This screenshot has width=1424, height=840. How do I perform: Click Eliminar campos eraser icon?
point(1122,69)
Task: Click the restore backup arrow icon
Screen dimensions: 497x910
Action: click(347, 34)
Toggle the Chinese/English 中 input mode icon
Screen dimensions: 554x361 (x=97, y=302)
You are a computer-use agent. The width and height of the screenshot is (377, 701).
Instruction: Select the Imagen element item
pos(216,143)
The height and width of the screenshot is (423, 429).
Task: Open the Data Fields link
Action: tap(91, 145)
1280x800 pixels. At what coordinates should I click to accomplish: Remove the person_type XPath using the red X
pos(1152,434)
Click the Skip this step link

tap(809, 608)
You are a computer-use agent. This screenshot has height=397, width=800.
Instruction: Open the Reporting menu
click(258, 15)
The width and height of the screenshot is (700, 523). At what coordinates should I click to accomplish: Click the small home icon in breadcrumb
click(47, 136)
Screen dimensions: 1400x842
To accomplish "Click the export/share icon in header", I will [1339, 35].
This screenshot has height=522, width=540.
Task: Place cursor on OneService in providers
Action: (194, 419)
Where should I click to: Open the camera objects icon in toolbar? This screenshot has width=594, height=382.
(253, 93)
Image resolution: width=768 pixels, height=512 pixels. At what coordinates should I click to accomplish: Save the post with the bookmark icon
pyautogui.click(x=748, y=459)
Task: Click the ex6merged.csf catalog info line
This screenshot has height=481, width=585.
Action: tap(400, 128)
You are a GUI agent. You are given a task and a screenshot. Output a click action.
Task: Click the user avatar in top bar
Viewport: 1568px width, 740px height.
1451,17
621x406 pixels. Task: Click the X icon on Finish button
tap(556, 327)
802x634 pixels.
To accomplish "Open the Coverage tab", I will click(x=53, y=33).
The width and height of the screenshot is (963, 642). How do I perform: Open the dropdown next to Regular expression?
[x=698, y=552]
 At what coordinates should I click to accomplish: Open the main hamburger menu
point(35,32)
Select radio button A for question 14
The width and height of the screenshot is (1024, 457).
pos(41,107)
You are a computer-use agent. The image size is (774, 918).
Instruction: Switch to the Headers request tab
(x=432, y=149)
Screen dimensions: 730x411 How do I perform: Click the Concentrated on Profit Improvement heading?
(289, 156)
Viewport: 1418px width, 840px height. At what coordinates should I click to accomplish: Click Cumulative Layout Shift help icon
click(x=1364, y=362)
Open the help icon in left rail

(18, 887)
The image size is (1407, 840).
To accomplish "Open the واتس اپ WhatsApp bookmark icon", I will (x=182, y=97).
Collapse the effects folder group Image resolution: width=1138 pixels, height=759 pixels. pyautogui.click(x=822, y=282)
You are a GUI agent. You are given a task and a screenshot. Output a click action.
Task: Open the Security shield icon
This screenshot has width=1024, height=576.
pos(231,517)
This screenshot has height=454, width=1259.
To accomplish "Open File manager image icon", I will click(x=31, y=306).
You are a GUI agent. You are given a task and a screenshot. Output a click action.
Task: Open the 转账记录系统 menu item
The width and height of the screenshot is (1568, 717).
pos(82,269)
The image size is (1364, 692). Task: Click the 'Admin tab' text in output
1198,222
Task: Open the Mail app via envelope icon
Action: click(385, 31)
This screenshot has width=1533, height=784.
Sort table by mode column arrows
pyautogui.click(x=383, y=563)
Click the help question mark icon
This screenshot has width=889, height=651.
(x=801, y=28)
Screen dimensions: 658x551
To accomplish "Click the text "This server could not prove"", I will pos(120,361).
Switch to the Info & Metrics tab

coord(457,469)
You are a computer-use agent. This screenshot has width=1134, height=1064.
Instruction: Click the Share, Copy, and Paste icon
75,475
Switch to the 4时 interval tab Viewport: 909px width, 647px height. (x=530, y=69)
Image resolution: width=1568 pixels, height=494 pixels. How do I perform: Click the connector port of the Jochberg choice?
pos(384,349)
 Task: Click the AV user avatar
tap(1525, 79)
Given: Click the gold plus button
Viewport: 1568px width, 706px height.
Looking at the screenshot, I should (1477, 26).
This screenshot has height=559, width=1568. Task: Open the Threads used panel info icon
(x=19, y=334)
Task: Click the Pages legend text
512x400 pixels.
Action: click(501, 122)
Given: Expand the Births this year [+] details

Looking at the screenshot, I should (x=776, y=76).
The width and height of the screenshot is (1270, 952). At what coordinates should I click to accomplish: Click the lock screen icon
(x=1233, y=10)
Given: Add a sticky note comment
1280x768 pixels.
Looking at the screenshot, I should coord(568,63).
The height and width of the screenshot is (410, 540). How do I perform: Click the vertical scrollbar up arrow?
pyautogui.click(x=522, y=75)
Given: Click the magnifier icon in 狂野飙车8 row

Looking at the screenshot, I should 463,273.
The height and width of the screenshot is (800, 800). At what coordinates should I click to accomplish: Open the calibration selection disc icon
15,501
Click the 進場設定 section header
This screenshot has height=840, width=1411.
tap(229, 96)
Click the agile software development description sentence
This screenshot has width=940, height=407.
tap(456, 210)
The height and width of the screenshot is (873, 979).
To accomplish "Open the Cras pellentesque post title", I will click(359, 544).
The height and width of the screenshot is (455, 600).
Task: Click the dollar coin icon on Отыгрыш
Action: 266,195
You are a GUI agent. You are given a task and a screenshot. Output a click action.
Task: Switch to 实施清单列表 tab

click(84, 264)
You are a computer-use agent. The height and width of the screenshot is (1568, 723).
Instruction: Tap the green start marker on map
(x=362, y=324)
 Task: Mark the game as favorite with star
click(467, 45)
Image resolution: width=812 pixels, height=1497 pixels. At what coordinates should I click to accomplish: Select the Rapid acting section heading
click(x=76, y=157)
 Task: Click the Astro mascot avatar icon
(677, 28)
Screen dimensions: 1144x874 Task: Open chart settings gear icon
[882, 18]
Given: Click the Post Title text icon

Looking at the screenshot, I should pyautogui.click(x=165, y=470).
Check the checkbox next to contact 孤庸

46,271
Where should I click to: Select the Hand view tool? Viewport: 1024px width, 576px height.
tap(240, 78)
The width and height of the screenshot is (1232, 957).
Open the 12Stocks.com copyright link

Task description:
Could you repeat every record above exactly as it stands?

Expected answer:
This screenshot has width=1424, height=840. How do I perform: Click Eliminar campos eraser icon?
point(1122,69)
Task: Click the restore backup arrow icon
Screen dimensions: 497x910
Action: click(347, 34)
Toggle the Chinese/English 中 input mode icon
Screen dimensions: 554x361 (x=97, y=302)
You are a computer-use agent. The width and height of the screenshot is (377, 701).
Instruction: Select the Imagen element item
pos(216,143)
The height and width of the screenshot is (423, 429).
Task: Open the Data Fields link
Action: tap(91, 145)
1280x800 pixels. At what coordinates should I click to accomplish: Remove the person_type XPath using the red X
pos(1152,434)
Click the Skip this step link

tap(809, 608)
You are a computer-use agent. This screenshot has height=397, width=800.
Instruction: Open the Reporting menu
click(258, 15)
The width and height of the screenshot is (700, 523). At what coordinates should I click to accomplish: Click the small home icon in breadcrumb
click(47, 136)
Screen dimensions: 1400x842
To accomplish "Click the export/share icon in header", I will [1339, 35].
This screenshot has height=522, width=540.
Task: Place cursor on OneService in providers
Action: (194, 419)
Where should I click to: Open the camera objects icon in toolbar? This screenshot has width=594, height=382.
(253, 93)
Image resolution: width=768 pixels, height=512 pixels. At what coordinates should I click to accomplish: Save the post with the bookmark icon
pyautogui.click(x=748, y=459)
Task: Click the ex6merged.csf catalog info line
This screenshot has height=481, width=585.
Action: tap(400, 128)
You are a GUI agent. You are given a task and a screenshot. Output a click action.
Task: Click the user avatar in top bar
Viewport: 1568px width, 740px height.
1451,17
621x406 pixels. Task: Click the X icon on Finish button
tap(556, 327)
802x634 pixels.
To accomplish "Open the Coverage tab", I will click(x=53, y=33).
The width and height of the screenshot is (963, 642). How do I perform: Open the dropdown next to Regular expression?
[x=698, y=552]
 At what coordinates should I click to accomplish: Open the main hamburger menu
point(35,32)
Select radio button A for question 14
The width and height of the screenshot is (1024, 457).
pos(41,107)
You are a computer-use agent. The image size is (774, 918).
Instruction: Switch to the Headers request tab
(x=432, y=149)
Screen dimensions: 730x411 How do I perform: Click the Concentrated on Profit Improvement heading?
(289, 156)
Viewport: 1418px width, 840px height. At what coordinates should I click to accomplish: Click Cumulative Layout Shift help icon
click(x=1364, y=362)
Open the help icon in left rail

(18, 887)
The image size is (1407, 840).
To accomplish "Open the واتس اپ WhatsApp bookmark icon", I will (x=182, y=97).
Collapse the effects folder group Image resolution: width=1138 pixels, height=759 pixels. pyautogui.click(x=822, y=282)
You are a GUI agent. You are given a task and a screenshot. Output a click action.
Task: Open the Security shield icon
This screenshot has width=1024, height=576.
pos(231,517)
This screenshot has height=454, width=1259.
To accomplish "Open File manager image icon", I will click(x=31, y=306).
You are a GUI agent. You are given a task and a screenshot. Output a click action.
Task: Open the 转账记录系统 menu item
The width and height of the screenshot is (1568, 717).
pos(82,269)
The image size is (1364, 692). Task: Click the 'Admin tab' text in output
1198,222
Task: Open the Mail app via envelope icon
Action: click(385, 31)
This screenshot has width=1533, height=784.
Sort table by mode column arrows
pyautogui.click(x=383, y=563)
Click the help question mark icon
This screenshot has width=889, height=651.
(x=801, y=28)
Screen dimensions: 658x551
To accomplish "Click the text "This server could not prove"", I will pos(120,361).
Switch to the Info & Metrics tab

coord(457,469)
You are a computer-use agent. This screenshot has width=1134, height=1064.
Instruction: Click the Share, Copy, and Paste icon
75,475
Switch to the 4时 interval tab Viewport: 909px width, 647px height. (x=530, y=69)
Image resolution: width=1568 pixels, height=494 pixels. How do I perform: Click the connector port of the Jochberg choice?
pos(384,349)
 Task: Click the AV user avatar
tap(1525, 79)
Given: Click the gold plus button
Viewport: 1568px width, 706px height.
Looking at the screenshot, I should (1477, 26).
This screenshot has height=559, width=1568. Task: Open the Threads used panel info icon
(x=19, y=334)
Task: Click the Pages legend text
512x400 pixels.
Action: click(501, 122)
Given: Expand the Births this year [+] details

Looking at the screenshot, I should (x=776, y=76).
The width and height of the screenshot is (1270, 952). At what coordinates should I click to accomplish: Click the lock screen icon
(x=1233, y=10)
Given: Add a sticky note comment
1280x768 pixels.
Looking at the screenshot, I should coord(568,63).
The height and width of the screenshot is (410, 540). How do I perform: Click the vertical scrollbar up arrow?
pyautogui.click(x=522, y=75)
Given: Click the magnifier icon in 狂野飙车8 row

Looking at the screenshot, I should 463,273.
The height and width of the screenshot is (800, 800). At what coordinates should I click to accomplish: Open the calibration selection disc icon
15,501
Click the 進場設定 section header
This screenshot has height=840, width=1411.
tap(229, 96)
Click the agile software development description sentence
This screenshot has width=940, height=407.
tap(456, 210)
The height and width of the screenshot is (873, 979).
To accomplish "Open the Cras pellentesque post title", I will click(359, 544).
The height and width of the screenshot is (455, 600).
Task: Click the dollar coin icon on Отыгрыш
Action: 266,195
You are a GUI agent. You are given a task and a screenshot. Output a click action.
Task: Switch to 实施清单列表 tab

click(84, 264)
You are a computer-use agent. The height and width of the screenshot is (1568, 723).
Instruction: Tap the green start marker on map
(x=362, y=324)
 Task: Mark the game as favorite with star
click(467, 45)
Image resolution: width=812 pixels, height=1497 pixels. At what coordinates should I click to accomplish: Select the Rapid acting section heading
click(x=76, y=157)
 Task: Click the Astro mascot avatar icon
(677, 28)
Screen dimensions: 1144x874 Task: Open chart settings gear icon
[882, 18]
Given: Click the Post Title text icon

Looking at the screenshot, I should pyautogui.click(x=165, y=470).
Check the checkbox next to contact 孤庸

46,271
Where should I click to: Select the Hand view tool? Viewport: 1024px width, 576px height.
tap(240, 78)
The width and height of the screenshot is (1232, 957).
Open the 12Stocks.com copyright link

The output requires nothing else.